I turned round and saw there a man of no great age and yet of a
venerable appearance. He was perhaps fifty-five years old, or
possibly a little less, but he had let his grey-white hair grow
longish and his beard was very ample and fine. It was he that had
addressed me. He sat dressed in a long gown in a modern and rather
luxurious chair at a low long table of chestnut wood, on which he
had placed a few books, which I saw were in several languages and
two of them not only in English, but having upon them the mark of an
English circulating library which did business in the great town at
our feet. There was also upon the table a breakfast ready of white
bread and honey, a large brown coffee-pot, two white cups, and some
goat's milk in a bowl of silver. This meal he asked me to share.

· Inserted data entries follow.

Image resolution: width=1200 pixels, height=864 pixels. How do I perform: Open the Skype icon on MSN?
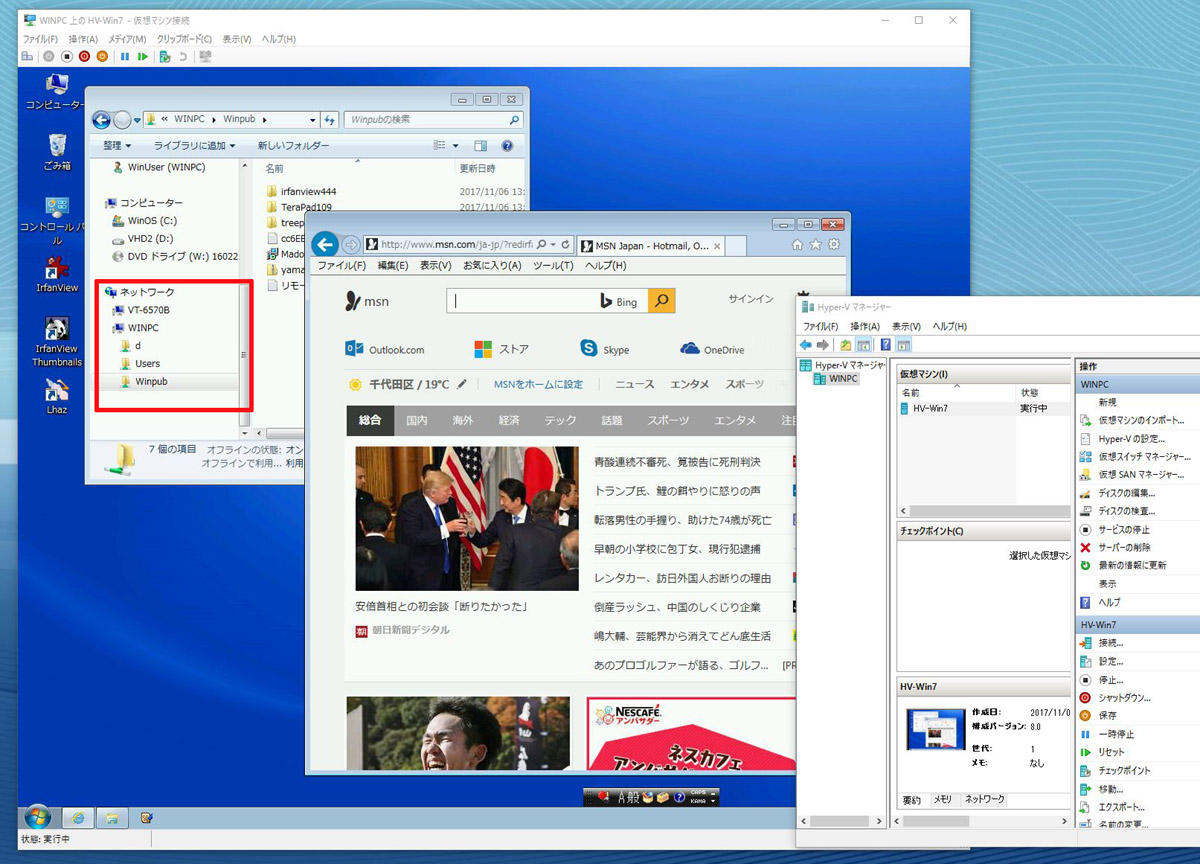tap(589, 349)
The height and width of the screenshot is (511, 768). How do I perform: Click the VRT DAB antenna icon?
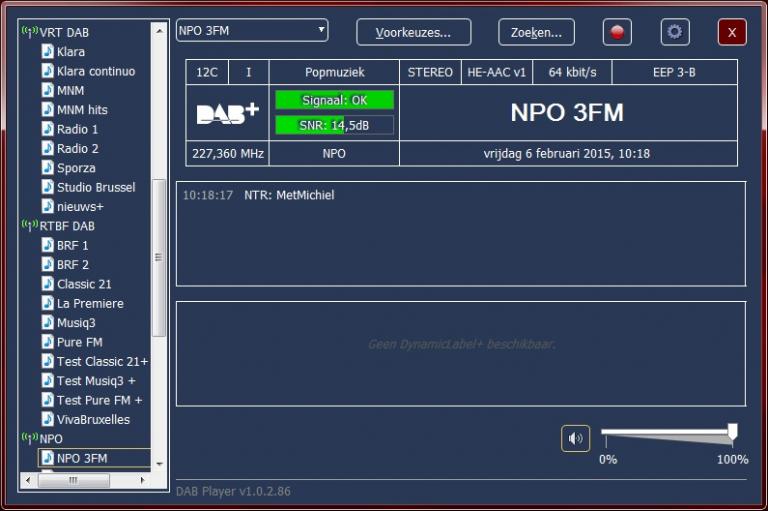pos(29,32)
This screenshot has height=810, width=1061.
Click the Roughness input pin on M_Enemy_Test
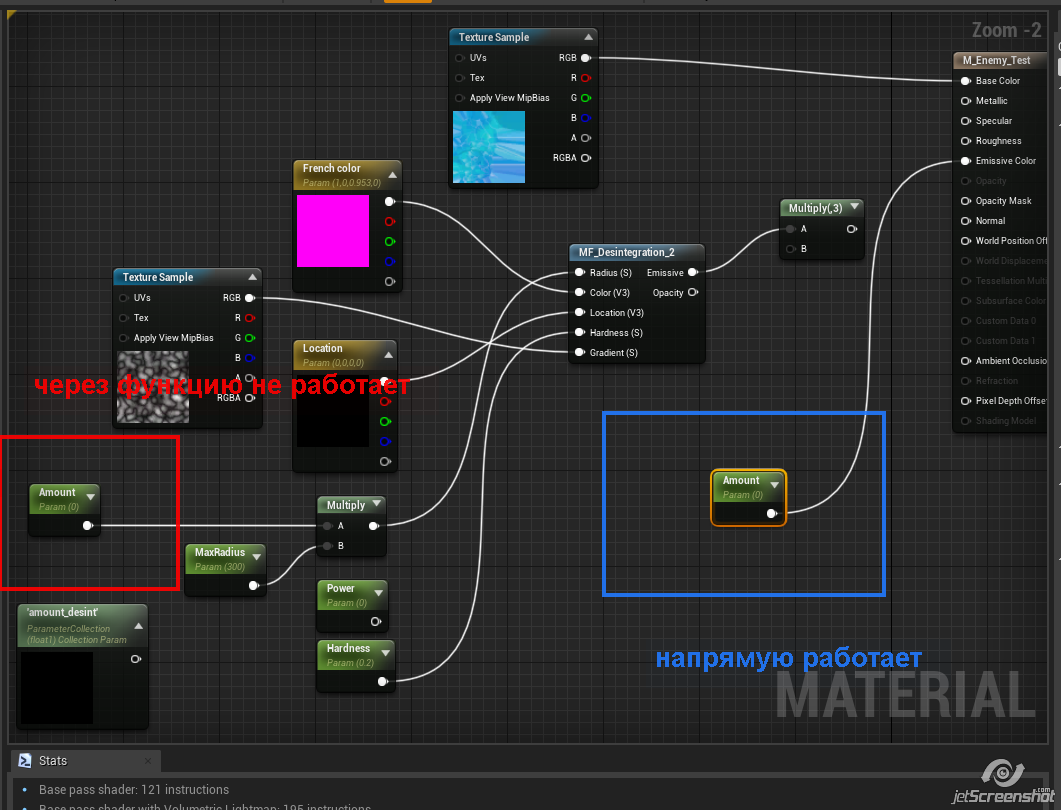(x=965, y=141)
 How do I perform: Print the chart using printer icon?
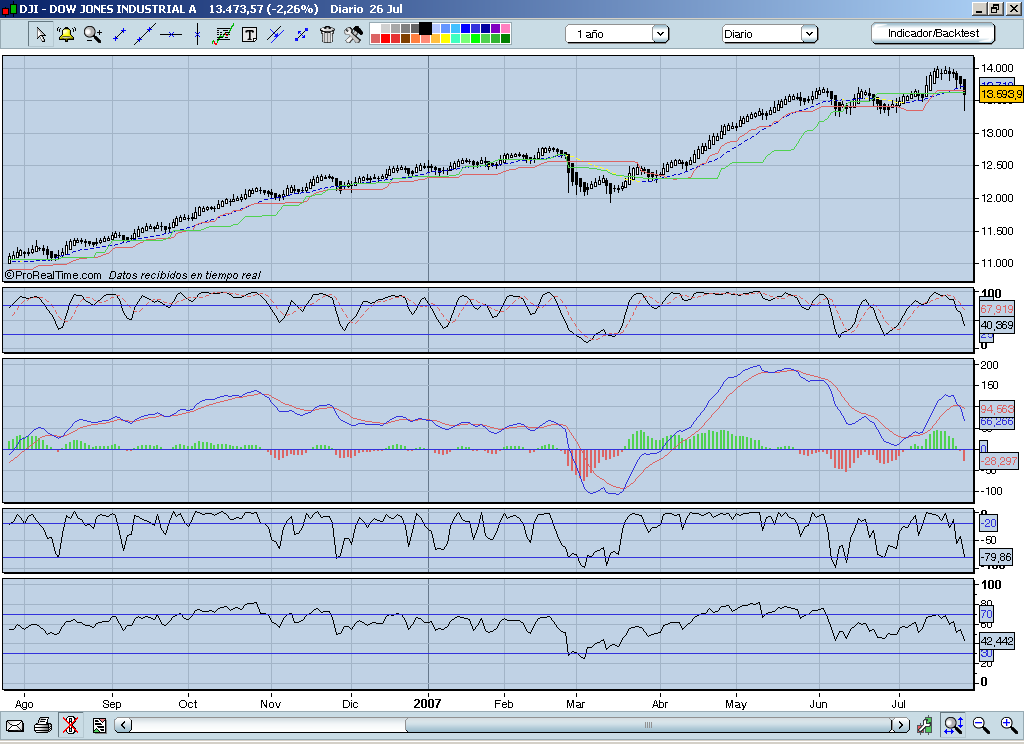pos(43,725)
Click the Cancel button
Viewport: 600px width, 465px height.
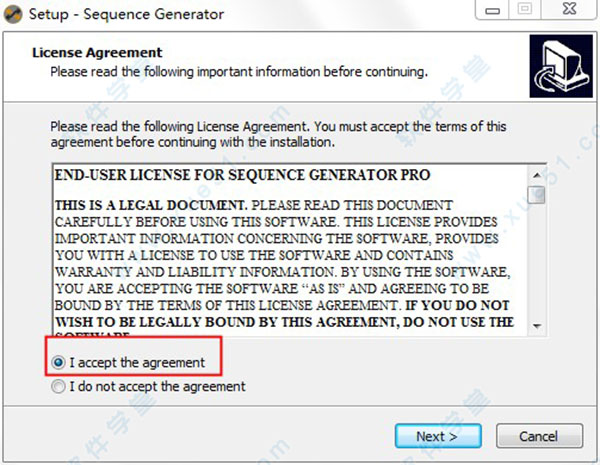[540, 436]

"It is my custom," he said, "when I see a traveller coming up my
mountain road to get out a cup and a plate for him, or, if it is
midday, a glass. At evening, however, no one ever comes."
"Why not?" said I.
"Because," he answered, "this lane goes but a few yards further
round the edge of the cliff, and there it ends in a precipice; the
little platform where we are is all but the end of the way. Indeed,
I chose it upon that account, seeing, when I first came here, that
from its height and isolation it was well fitted for my retreat."
I asked him how long ago that was, and he said nearly twenty years.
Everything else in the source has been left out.